Catastrophes nucléaires, cataclysmes climatiques et mers qui débordent : l’histoire récente du Japon émeut autant qu’elle inquiète Aya Takano. Mais pour l’artiste japonaise, née à Saitama et membre du studio Kaikai Kiki fondé par Takashi Murakami, l’ambition n’est pas seulement d’exhiber la violence du monde moderne. Les multiples médiums (le dessin, la peinture) et supports (toiles, livres, feuilles blanches) qui constituent son œuvre laissent au contraire espérer la possibilité d’un autre monde. « Avant même de savoir lire, enfant, je regardais les images du manga L'oiseau de Feu d'Osamu Tezuka, une fresque futuriste où trois personnes survivent à la guerre nucléaire et voyagent entre le monde microscopique et macroscopique, » se remémore l’artiste. C’est un des livres qui m’a le plus marquée, » insiste-t-elle. Son dernier projet, The Jelly Civilization Chronicle, exposé en ce moment à la galerie Perrotin, le prouve.
"The Jelly Civilization Chronicle” Kaikai Kiki Co., Ltd ©2017 Aya Takano/Kaikai Kiki Co., Ltd. All Rights Reserved.
Les 26 peintures et quelques dessins sur celluloïd qui composent l’exposition sont en réalité les œuvres préparatoires au manga qu’Aya Takano vient d’achever, The Jelly Civilization Chronicle. Évocateur, le titre de cet ouvrage reflète les obsessions de l’artiste qui s’attache à repenser la physicalité de ce qui nous entoure : « Le monde dans lequel nous vivons est essentiellement constitué de matériaux durs – les voitures, les machines, les immeubles sont durs – j'ai toujours détesté cette rigidité. J'ai donc imaginé une civilisation où tout serait élastique et doux. »

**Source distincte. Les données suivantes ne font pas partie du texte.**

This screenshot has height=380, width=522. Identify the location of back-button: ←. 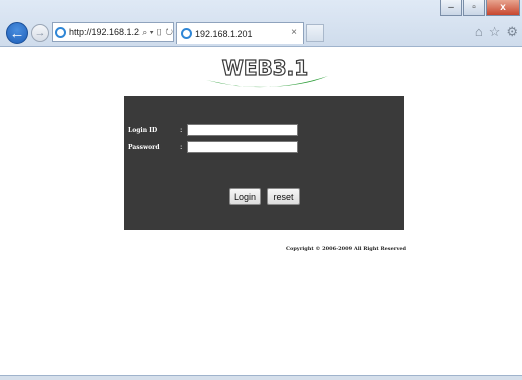
(17, 33).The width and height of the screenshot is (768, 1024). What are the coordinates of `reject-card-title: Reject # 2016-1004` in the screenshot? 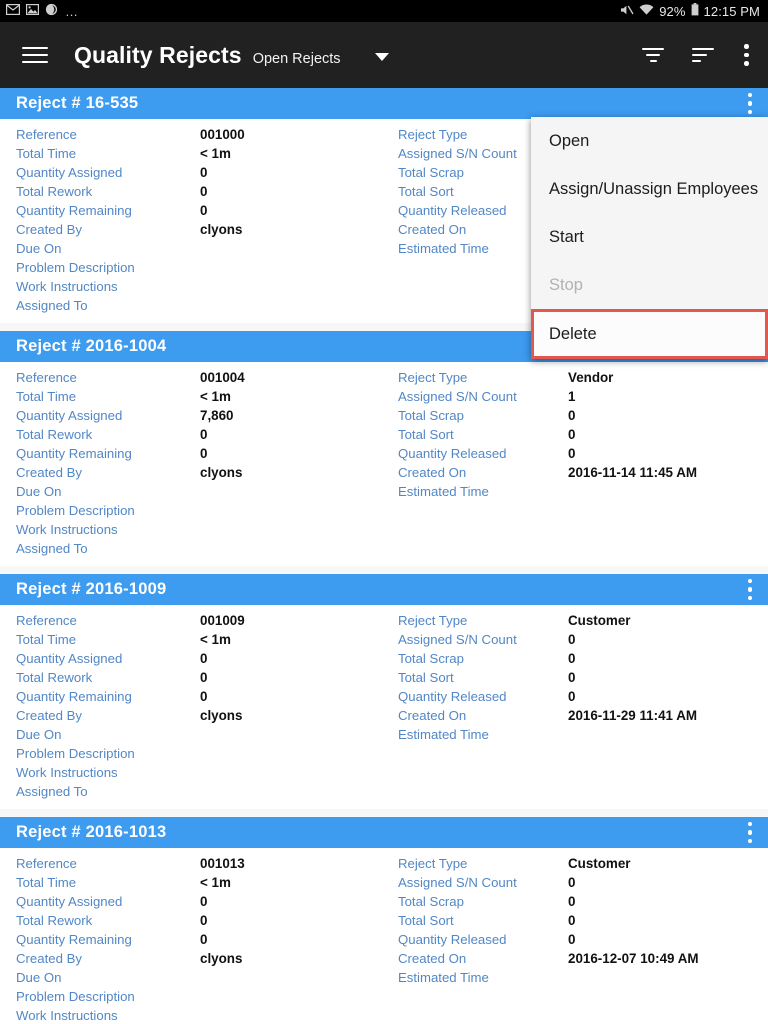 It's located at (92, 346).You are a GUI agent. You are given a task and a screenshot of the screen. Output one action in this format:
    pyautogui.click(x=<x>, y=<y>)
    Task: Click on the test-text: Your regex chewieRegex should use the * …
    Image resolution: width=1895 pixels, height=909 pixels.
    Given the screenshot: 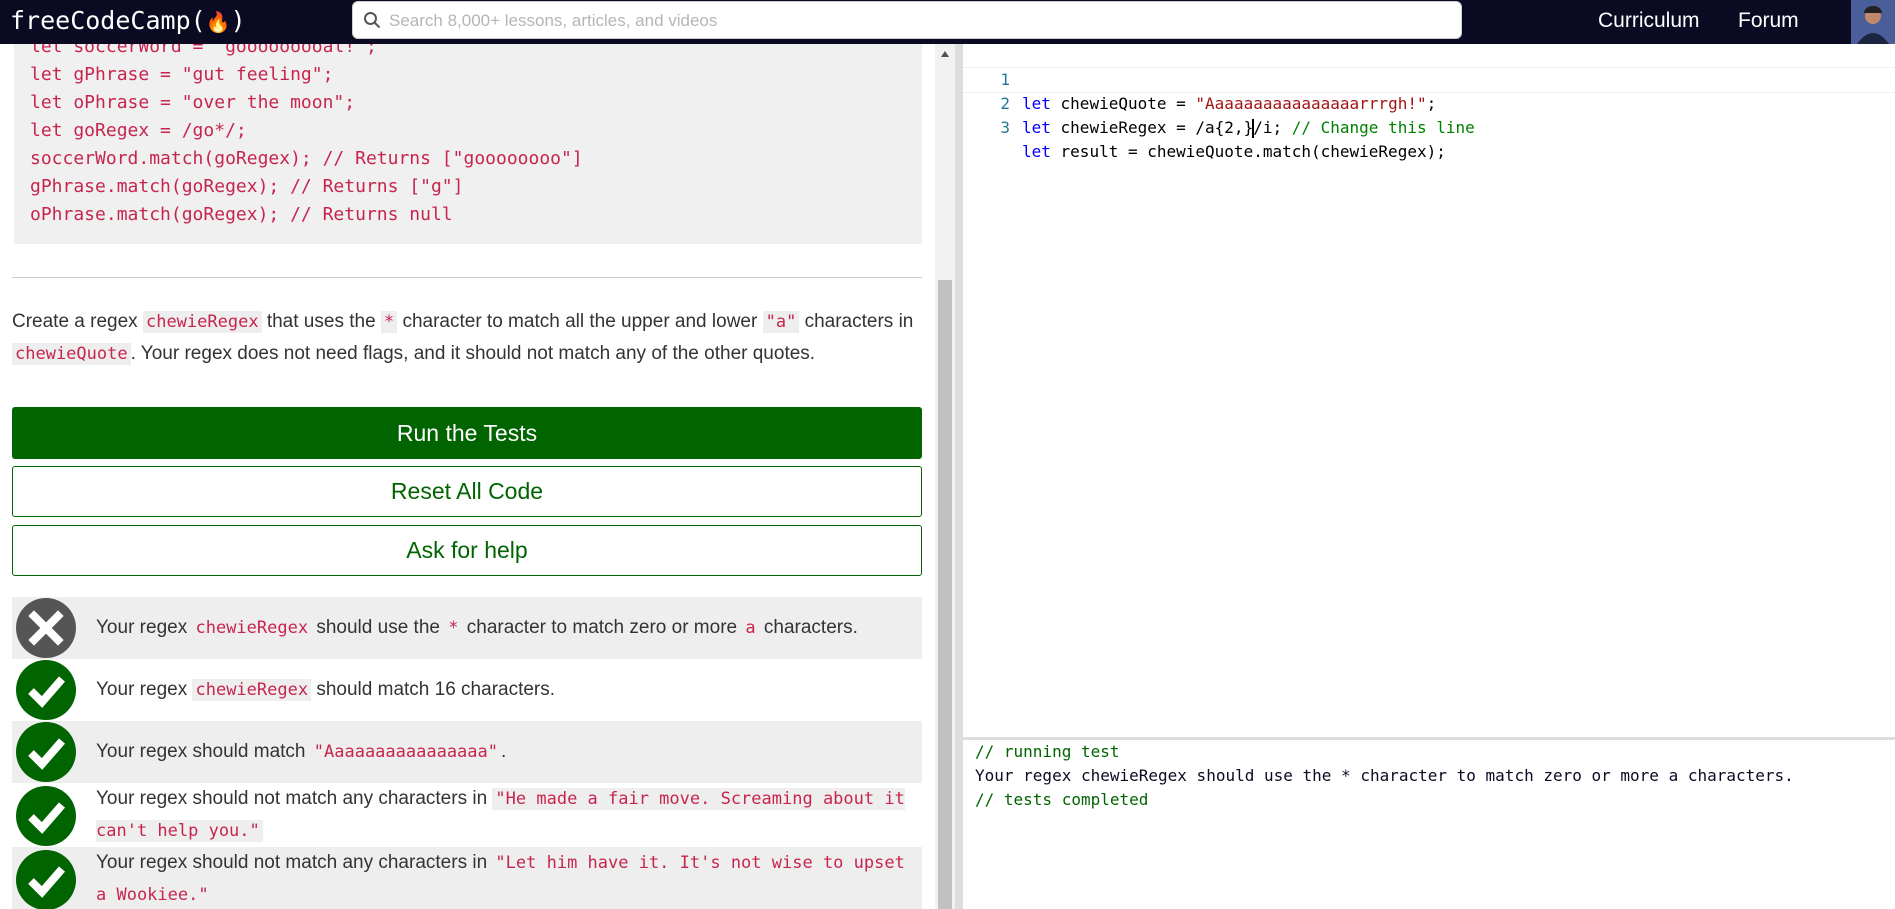 What is the action you would take?
    pyautogui.click(x=477, y=628)
    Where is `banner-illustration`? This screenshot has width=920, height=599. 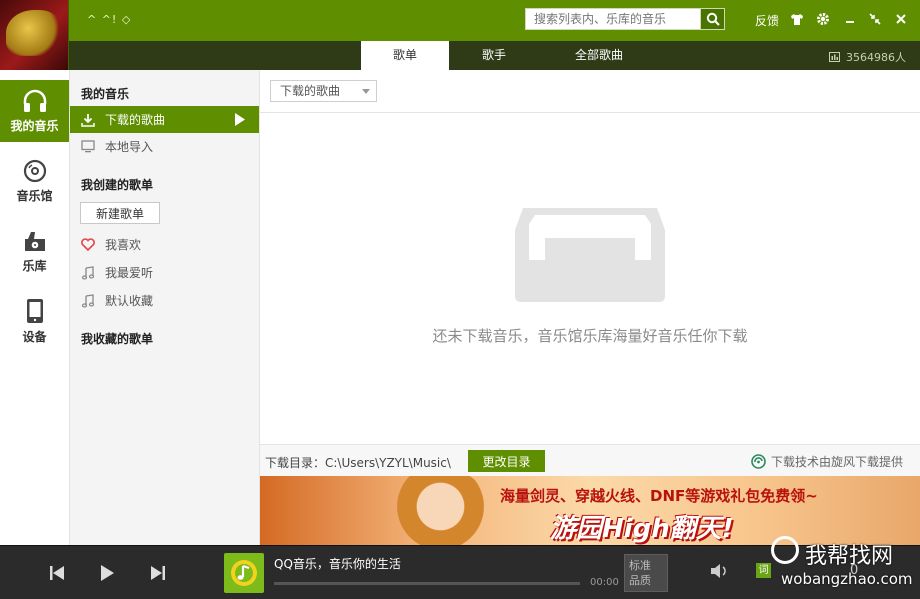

Dans la première salle de l’exposition, Aya Takano présente Machine Civilization soit le monde tel qu'elle le perçoit. Tokyo y est dépeinte en clair-obscur, trouble et chaotique. La seconde salle accueille quant à elle ses toiles futuristes, nimbées de lumière et de couleurs éclatantes. S’y côtoient hommes, femmes, bêtes oniriques et montagnes fleuries – un règne nouveau que l'artiste surnomme la Jelly Civilization. Deux mondes donc, qui dialoguent et s'opposent. À travers leurs traits communs, Aya Takano fait pourtant état de la porosité des frontières entre réel et imaginaire et retranscrit la nature duale de l'humain. À ce titre, les personnages qui peuplent ses univers refusent de se restreindre à un genre : androgynes et juvéniles, leurs identités sont multiples et s’inscrivent en dehors de toute binarité.
"The Adventure Inside" 2015, Photo : Claire Dorn ©2015-2017 Aya Takano/Kaikai Kiki Co., Ltd. All Rights Reserved. Courtesy Perrotin
La candeur qui émane de cet univers graphique ne doit pas nous tromper : la beauté, chez l'artiste, sert à souligner la cruauté du monde. « Avant le tsunami, je vivais essentiellement dans mes rêves, et quelque chose a changé à la suite de cet événement, confie l’artiste à propos du de la catastrophe qui a provoqué la mort de plus de 18 000 personnes en 2011. Profondément touchée par la toute-puissance de la nature, Takano explique à quel point ces cataclysmes l’ont transformée. « Je suis devenue végétarienne après le tsunami et d’un seul coup, j’ai ressenti la nécessité de renouer avec les éléments de la nature, leurs textures et leurs odeurs : celles de la terre, des arbres, des forêts... Aujourd'hui, même lorsque je marche dans la ville, j'essaie de sentir les fleurs, les plantes autour de moi. » Pour Aya Takano tout est sacré. Et il suffit de se laisser aller à la contemplation et à la rêverie pour qu'il se révèle à nous.